Ray DeLorenzi, a spokesman for the American Association for Justice, the trial lawyers’ trade association, said in a statement that the “importance of holding corporations accountable has never been more apparent,” because of recent examples of corporate misconduct. “When the Chamber of Commerce is spending millions of dollars on behalf of anonymous multinational corporations, it certainly serves as a motivating factor for trial attorneys to support candidates that will take on these powerful interests and ensure people can receive justice in the courtroom,” he said.
This is the first election cycle for the association’s new chief executive, Linda Lipsen, who took over in May.
FIGHT OVER THE AGENDA
The outcome, though, will have an impact on the American Association for Justice’s agenda. If Republicans retake Congress, plaintiffs’ lawyers won’t have as many opportunities to push for changes to the federal pleading standard or limits on mandatory arbitration for consumers. They would also have to play more defense against efforts by business groups and defense lawyers to limit what they see as frivolous lawsuits. One unsuccessful proposal from the last time Republicans controlled Congress would have given judges greater leeway to sanction lawyers for improper pleadings.

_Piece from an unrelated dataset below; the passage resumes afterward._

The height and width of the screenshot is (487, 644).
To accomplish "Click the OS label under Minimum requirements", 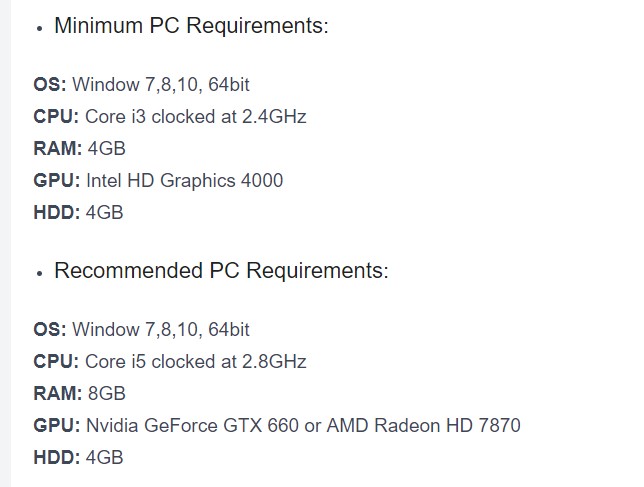I will click(50, 84).
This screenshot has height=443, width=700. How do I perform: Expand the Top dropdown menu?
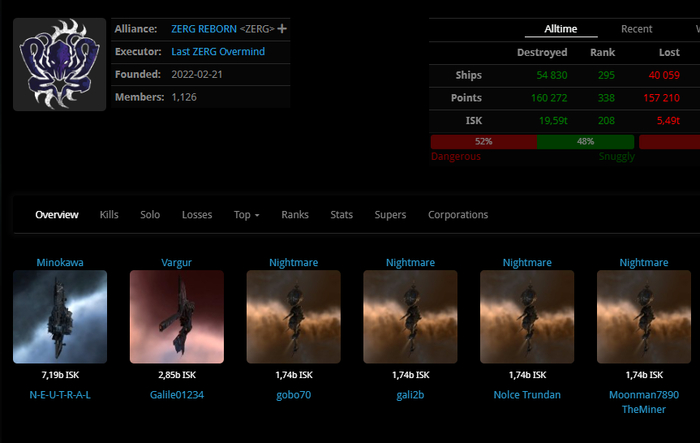click(246, 215)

Aside from legislation, the plaintiffs’ bar is hoping to see one of its own join the federal bench. Motley Rice partner John McConnell Jr., a frequent campaign contributor, has been nominated for U.S. district court in Rhode Island. He faces heated opposition from Republicans and the U.S. Chamber of Commerce, in part because of his role in lead-paint litigation.

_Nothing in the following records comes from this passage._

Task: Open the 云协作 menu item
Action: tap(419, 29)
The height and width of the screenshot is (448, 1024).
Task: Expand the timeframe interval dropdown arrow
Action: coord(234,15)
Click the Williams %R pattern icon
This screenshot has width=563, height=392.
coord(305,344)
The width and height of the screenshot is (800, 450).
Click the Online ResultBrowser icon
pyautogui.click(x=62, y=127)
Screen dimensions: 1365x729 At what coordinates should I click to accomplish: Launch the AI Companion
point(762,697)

As with plaintiffs’ lawyers’ individual giving, the American Association for Justice’s own political action committee is poised to meet or exceed its past fundraising. It raised $2.5 million through Sept. 13 of this year, compared to $2.8 million for the full 2006 election cycle, according to the nonpartisan Center for Responsive Politics.

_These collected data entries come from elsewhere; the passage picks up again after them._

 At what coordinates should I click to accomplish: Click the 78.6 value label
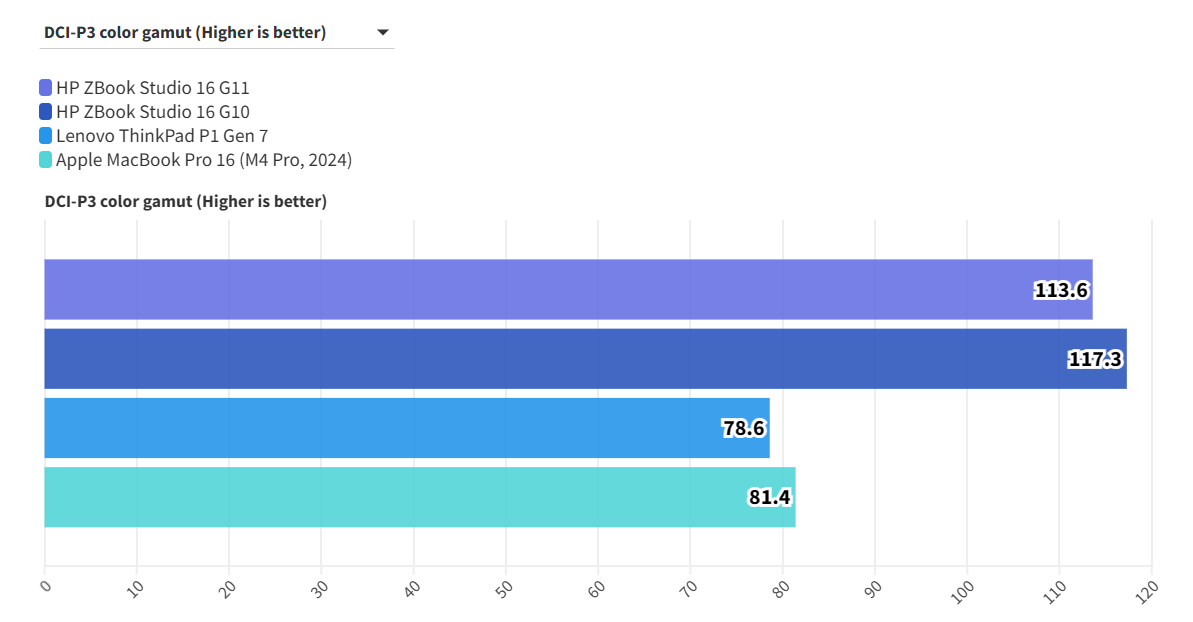(x=743, y=429)
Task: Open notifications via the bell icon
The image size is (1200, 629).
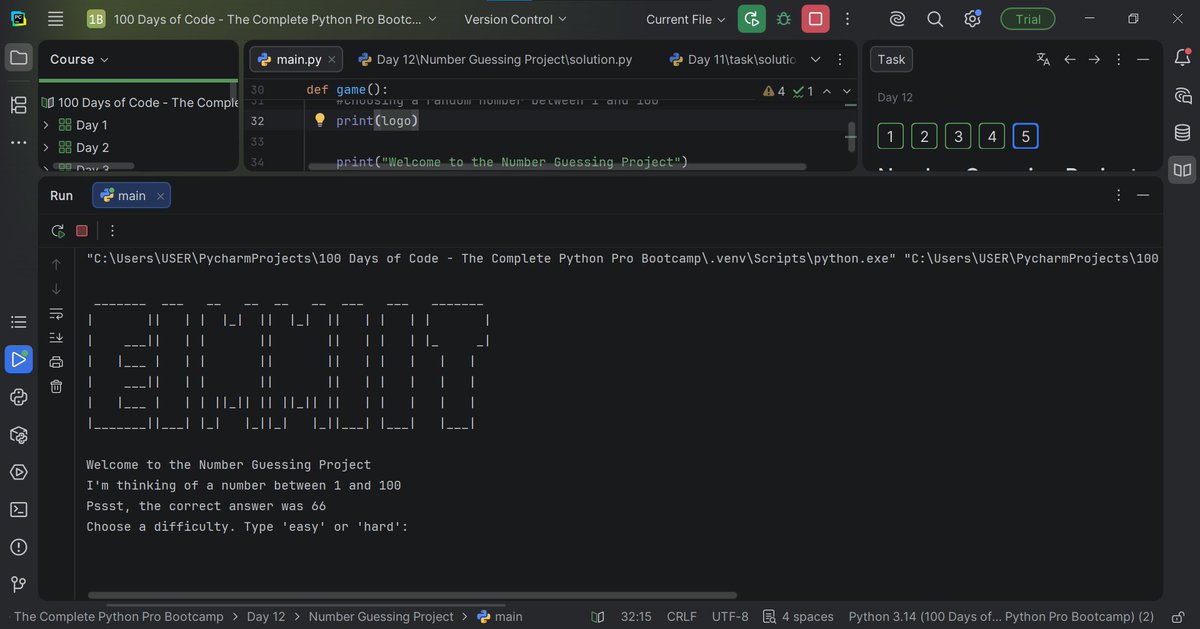Action: 1182,58
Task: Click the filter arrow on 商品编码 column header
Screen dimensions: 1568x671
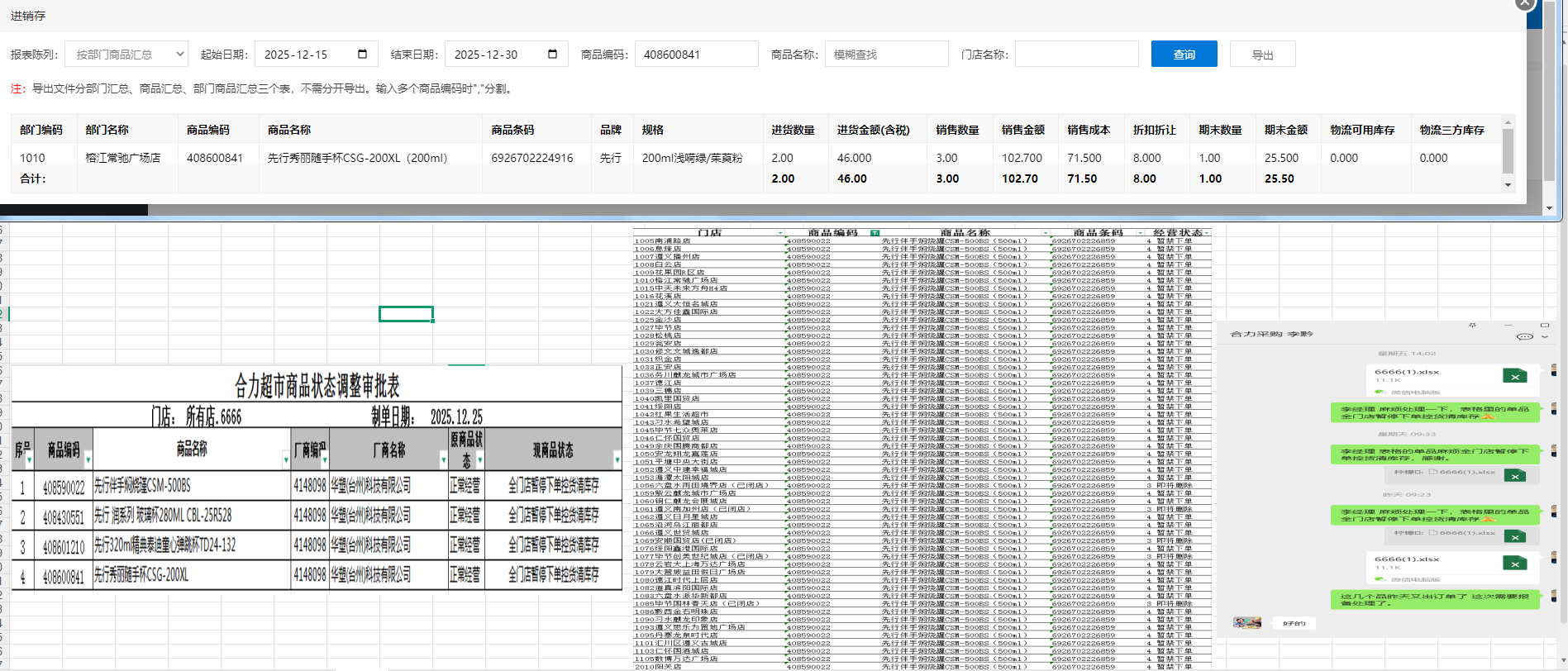Action: tap(88, 459)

The plaintiffs’ bar’s impact is larger than the federal data alone suggest. In Texas, a frequent battleground for liability issues, Steve Mostyn and his wife, Amber Anderson, of the Mostyn Law Firm have contributed more than $5 million to state Democrats and related groups, according to the Texas Ethics Commission. Similar efforts are playing out nationwide, in attorneys general races, battles to control state legislatures and other campaigns.
On the national level, lawyers’ contributions are helping to prop up Democratic campaigns that could be key to determining control of Congress. Senate Majority Leader Harry Reid (D-Nev.) counts three plaintiffs’ firms among his top five contributors by employer, according to the Center for Responsive Politics: Weitz & Luxenberg of New York, Simmons Browder Gianaris Angelides & Barnerd of East Alton, Ill., and Girardi Keese of Los Angeles. The biggest donor to Florida Gov. Charlie Crist, an independent running for Senate, is plaintiffs’ firm Morgan & Morgan, based in Orlando, Fla. Susman Godfrey’s lawyers were among the top donors to Sen. Arlen Specter (D-Pa.) before he lost his primary.
President Barack Obama recently showed his appreciation. He attended a fundraiser on Aug. 9 at the Dallas home of Russell Budd, a name partner at the toxic tort firm Baron & Budd, thanking attendees for doing “so much not only to help support my campaign in 2008″ but also Democrats nationwide.
Democrats’ ties to lawyers have been occasional flashpoints this election. This month, National Review Online published a photograph of a Colorado billboard that is critical of Obama and includes a rat labeled as a trial lawyer. Ron Johnson, a Republican challenging Sen. Russ Feingold (D-Wis.), produced a video saying lawyers dominate the Senate and arguing that Washington needs fewer of them. Johnson is the chief executive of Pacur Inc., a plastics company.